Even patchy ARV coverage can slash infection rates. A study by the Africa Centre found that someone living in a community where 30–40% of HIV-infected people are on treatment is 38% less likely to get infected than is someone living in a community where fewer than 10% are on treatment6.

In practice, however, ARV therapy is unlikely to ramp up quickly. A major difficulty lies in getting people tested in the first place, and another is getting those who test positive to accept treatment — because many of them will not feel sick — and to stay on it.

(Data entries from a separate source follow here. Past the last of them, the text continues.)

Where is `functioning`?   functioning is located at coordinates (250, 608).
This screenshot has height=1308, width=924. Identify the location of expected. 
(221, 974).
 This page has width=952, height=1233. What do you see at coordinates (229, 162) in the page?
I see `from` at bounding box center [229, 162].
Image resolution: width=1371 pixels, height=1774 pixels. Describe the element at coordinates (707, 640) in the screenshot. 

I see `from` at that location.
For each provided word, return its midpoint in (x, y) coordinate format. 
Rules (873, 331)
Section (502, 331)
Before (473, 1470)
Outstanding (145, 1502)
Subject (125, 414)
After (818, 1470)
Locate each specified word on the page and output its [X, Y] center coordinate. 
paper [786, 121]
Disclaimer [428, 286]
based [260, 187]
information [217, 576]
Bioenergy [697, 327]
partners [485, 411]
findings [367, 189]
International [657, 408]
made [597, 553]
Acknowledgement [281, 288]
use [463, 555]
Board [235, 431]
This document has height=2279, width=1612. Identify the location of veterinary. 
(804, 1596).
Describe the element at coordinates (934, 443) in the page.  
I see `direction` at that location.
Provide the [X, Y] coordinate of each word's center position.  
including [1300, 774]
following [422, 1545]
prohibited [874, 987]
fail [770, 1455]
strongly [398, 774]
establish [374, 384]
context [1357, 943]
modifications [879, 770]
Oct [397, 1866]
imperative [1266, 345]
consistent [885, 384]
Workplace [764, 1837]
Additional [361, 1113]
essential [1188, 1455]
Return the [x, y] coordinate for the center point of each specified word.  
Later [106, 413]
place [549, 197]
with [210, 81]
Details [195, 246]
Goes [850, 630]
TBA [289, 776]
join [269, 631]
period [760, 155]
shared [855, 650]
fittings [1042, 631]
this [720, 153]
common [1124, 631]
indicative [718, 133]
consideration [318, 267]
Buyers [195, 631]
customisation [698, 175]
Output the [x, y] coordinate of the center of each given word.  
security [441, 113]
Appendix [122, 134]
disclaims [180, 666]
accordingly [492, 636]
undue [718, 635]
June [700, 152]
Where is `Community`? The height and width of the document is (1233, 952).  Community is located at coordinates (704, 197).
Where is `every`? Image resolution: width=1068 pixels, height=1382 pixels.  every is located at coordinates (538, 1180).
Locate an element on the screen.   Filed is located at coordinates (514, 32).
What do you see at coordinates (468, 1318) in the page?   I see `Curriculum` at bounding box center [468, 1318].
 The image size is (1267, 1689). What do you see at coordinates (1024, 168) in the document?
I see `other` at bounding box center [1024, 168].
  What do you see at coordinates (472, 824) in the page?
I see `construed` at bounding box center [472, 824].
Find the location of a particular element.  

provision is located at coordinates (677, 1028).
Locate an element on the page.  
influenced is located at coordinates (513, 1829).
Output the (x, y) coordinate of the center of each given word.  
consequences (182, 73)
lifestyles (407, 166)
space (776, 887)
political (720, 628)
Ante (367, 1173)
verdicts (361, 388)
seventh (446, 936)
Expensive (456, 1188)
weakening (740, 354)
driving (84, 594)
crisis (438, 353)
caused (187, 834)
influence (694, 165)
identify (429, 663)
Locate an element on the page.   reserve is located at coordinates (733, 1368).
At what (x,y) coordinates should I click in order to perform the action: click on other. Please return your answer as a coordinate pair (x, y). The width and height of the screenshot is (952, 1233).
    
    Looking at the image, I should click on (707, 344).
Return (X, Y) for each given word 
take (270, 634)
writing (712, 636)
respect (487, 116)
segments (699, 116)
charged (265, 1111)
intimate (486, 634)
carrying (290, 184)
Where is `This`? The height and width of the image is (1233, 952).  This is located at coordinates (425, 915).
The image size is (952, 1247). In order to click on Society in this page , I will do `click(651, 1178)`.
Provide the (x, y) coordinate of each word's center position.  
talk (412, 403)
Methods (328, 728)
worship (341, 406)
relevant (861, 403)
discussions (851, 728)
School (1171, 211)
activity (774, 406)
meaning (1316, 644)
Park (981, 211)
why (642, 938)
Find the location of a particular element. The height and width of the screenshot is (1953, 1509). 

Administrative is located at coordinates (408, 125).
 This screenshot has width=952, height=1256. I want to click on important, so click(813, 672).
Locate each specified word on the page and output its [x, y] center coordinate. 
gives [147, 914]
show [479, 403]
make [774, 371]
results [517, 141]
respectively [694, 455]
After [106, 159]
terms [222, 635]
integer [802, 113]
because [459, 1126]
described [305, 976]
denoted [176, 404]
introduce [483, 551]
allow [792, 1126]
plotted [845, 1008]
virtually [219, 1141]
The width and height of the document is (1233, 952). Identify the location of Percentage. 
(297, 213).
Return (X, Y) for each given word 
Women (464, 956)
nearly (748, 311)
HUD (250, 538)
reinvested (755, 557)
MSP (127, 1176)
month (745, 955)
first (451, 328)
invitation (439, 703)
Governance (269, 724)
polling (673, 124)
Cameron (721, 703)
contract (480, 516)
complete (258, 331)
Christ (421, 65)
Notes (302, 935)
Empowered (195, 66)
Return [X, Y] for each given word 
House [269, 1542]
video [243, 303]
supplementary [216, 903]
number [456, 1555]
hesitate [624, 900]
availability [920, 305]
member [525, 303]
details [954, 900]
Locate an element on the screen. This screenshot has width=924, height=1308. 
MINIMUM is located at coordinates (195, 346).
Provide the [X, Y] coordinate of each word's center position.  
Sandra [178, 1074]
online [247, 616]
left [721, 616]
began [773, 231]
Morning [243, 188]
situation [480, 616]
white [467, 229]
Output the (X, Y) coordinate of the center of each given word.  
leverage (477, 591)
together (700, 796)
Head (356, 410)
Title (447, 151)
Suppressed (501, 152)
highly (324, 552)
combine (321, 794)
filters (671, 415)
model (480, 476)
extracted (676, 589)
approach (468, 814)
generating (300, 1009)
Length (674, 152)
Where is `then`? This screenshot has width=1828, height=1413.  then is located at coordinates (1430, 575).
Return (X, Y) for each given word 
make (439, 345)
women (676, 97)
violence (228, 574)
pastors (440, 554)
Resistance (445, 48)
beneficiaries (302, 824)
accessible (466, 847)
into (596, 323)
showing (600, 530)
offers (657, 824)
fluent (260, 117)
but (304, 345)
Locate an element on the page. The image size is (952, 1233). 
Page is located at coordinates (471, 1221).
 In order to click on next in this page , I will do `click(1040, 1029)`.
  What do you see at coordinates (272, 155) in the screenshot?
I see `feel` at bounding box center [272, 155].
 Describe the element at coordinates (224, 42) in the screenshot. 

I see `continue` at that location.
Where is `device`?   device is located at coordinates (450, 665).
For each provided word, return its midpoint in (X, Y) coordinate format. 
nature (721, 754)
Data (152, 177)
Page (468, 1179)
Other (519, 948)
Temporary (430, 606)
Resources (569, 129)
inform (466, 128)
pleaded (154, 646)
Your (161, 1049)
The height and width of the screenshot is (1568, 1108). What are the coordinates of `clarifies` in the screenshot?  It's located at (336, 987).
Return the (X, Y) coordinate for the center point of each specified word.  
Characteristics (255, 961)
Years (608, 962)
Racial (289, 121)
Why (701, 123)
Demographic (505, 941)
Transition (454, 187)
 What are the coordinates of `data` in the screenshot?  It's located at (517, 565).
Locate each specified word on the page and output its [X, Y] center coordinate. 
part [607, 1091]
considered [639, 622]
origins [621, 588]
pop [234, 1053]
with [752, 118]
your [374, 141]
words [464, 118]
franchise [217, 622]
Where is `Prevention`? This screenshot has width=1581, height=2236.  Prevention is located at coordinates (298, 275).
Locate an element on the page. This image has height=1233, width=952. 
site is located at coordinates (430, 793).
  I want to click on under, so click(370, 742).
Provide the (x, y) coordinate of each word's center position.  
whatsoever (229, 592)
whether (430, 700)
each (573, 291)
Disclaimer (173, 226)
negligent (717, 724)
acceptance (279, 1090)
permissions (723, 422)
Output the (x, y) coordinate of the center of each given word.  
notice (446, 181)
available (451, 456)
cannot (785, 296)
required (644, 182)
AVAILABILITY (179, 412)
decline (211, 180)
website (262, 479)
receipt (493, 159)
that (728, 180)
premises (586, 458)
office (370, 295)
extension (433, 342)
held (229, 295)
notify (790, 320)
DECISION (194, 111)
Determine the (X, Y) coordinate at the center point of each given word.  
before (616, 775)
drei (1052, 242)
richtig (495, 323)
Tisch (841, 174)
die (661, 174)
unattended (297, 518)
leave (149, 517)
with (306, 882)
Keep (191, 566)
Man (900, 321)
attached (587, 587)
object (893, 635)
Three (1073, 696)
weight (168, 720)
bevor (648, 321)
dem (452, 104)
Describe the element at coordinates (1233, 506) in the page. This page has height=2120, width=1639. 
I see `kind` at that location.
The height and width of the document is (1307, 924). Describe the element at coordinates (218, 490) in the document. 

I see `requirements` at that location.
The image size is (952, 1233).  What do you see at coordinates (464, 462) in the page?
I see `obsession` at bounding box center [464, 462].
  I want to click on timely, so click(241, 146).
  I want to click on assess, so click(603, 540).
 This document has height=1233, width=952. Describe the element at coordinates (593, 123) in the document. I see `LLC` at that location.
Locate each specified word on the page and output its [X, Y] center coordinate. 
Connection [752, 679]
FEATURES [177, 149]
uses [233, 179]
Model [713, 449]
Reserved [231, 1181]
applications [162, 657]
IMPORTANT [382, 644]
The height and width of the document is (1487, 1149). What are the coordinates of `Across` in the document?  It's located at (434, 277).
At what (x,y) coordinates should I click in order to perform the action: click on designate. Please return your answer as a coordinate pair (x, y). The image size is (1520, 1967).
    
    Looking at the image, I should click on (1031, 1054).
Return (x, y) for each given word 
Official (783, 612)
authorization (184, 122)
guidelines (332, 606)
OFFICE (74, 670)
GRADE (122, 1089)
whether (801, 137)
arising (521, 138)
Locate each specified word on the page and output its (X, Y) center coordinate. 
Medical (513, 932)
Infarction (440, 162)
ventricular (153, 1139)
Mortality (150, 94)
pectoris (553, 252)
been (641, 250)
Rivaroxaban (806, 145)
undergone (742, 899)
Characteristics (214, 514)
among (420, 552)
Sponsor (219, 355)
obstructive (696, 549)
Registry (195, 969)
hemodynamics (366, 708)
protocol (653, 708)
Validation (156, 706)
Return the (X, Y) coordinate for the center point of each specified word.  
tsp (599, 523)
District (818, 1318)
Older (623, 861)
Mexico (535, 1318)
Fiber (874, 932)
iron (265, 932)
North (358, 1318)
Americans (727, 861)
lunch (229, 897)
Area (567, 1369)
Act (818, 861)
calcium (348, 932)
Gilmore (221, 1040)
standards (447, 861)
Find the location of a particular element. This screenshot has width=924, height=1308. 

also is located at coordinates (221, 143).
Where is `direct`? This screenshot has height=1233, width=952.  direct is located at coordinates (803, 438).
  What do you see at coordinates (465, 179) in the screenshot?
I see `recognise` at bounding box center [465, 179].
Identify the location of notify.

To reach those people, the country has to rethink its HIV programmes, van Cutsem says. Research by MSF has found that allowing people who manage their HIV well to attend fewer clinics helps to take the strain off the facilities and health workers. He also supports the introduction of self-testing kits. These can already by bought over the counter in South African pharmacies, but are not promoted in the public-health sector. “There was an initial concern in South Africa that it would lead to self-harm or domestic violence. But frankly, there is no evidence saying the risk would be bigger than if you test with a counsellor,” van Cutsem says.

There is no shortage of scientists to study the evolving epidemic. Since South Africa hosted the International AIDS Conference in 2000, many world-class research centres have emerged to develop vaccines and therapies that might, one day, supersede ARVs. And later this year, the country will start a large trial of an HIV vaccine candidate that has shown promising results in Thailand7. It would be the first major vaccine trial in years and one that, if successful, could make a big difference, especially to women with the highest risk of infection.

For many of the researchers returning to Durban next week, the trip will remind them of how far they've come. “Before ARVs, HIV was the same around the world, in that everybody died who got it,” says Carlos del Rio, a global-health researcher at Emory University School of Medicine in Atlanta, Georgia, and one of the keynote speakers in Durban this year. “But after 1996, people stopped dying in the developed world. It was that meeting in Durban that made us believe that the impossible would be possible. Now people live in South Africa with HIV who would otherwise have died.”

But the conference also makes del Rio reflect on how far there is to go. A huge number of African people are reaching reproductive age, and encouraging them to understand and manage their HIV risk will be crucial to sustaining the continent's momentum. Some would not have seen the epidemic at its chilling peak, and could become complacent about the need to protect themselves and others. “We run a massive risk that if we fail with that generation, the epidemic could get even worse.”

“Are we at the end of AIDS?” says del Rio. “I don't think so. I think we're at the beginning of the end of AIDS. But not keeping up investment, not keeping our eyes on the ball, could be potentially devastating.”